From left to right: Amnesia, Yatra Vulcania/Jalfgoc Vulcan, Cristal Diamond and Norma Mor. Photograph by Mathias Rosenzweig.

A Santiago Drag Scene Parties Against Right-Wing Politics

For Chilean "transformistas," drag represents a dissenting voice against the wave of conservatism currently sweeping the nation.

by Mathias Rosenzweig
Jan 22 2018, 7:22pm

From left to right: Amnesia, Yatra Vulcania/Jalfgoc Vulcan, Cristal Diamond and Norma Mor. Photograph by Mathias Rosenzweig.

This past December, Chile elected Sebastián Piñera as its new president, set to take office in March 2018. The Piñera administration will not be strictly “new”; the conservative politician held the same office between 2010 and 2014, followed by socialist Michelle Bachelet, who helped push forward a liberal agenda, expanding women’s reproductive rights (abortion had previously been illegal in all cases), as well as sponsoring a bill to legalize adoption by same-sex couples.

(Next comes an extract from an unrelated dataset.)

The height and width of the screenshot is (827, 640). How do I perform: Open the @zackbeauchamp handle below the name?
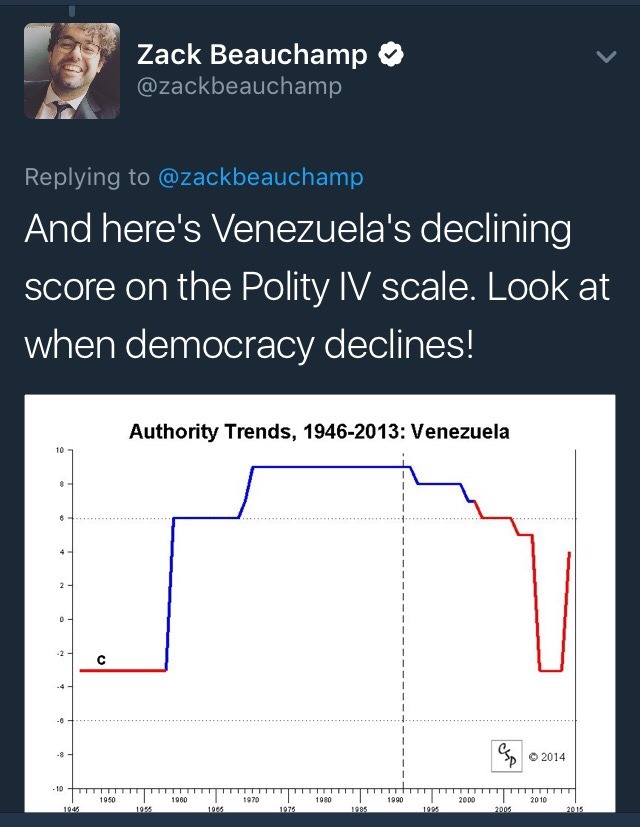(239, 87)
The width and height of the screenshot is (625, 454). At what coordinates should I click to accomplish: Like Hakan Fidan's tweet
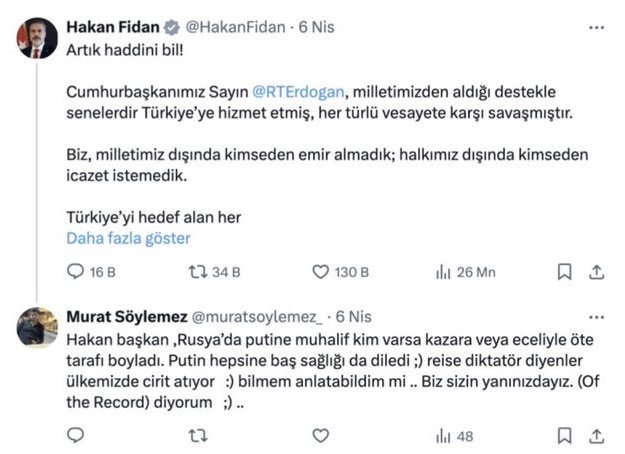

Piñera’s return represents a right-wing backlash to the country’s previous progressive momentum, notably with regard to the queer community. The incoming president has suggested that “these transgender or gender dysphoria [sic] [youth] are corrected as they grow up.” He’s also working to stop a bill that would legalize same-sex marriage.

“Drag, just by itself, is always political,” says Catarsis, a strikingly tall queen who recently joined the bustling, avant-garde Santiago drag scene termed “las transformistas.” The name is a traditional and direct translation of what the English-speaking world now calls “drag,” but with a difference: old-school Chilean transformistas are less interested in showmanship than their American counterparts.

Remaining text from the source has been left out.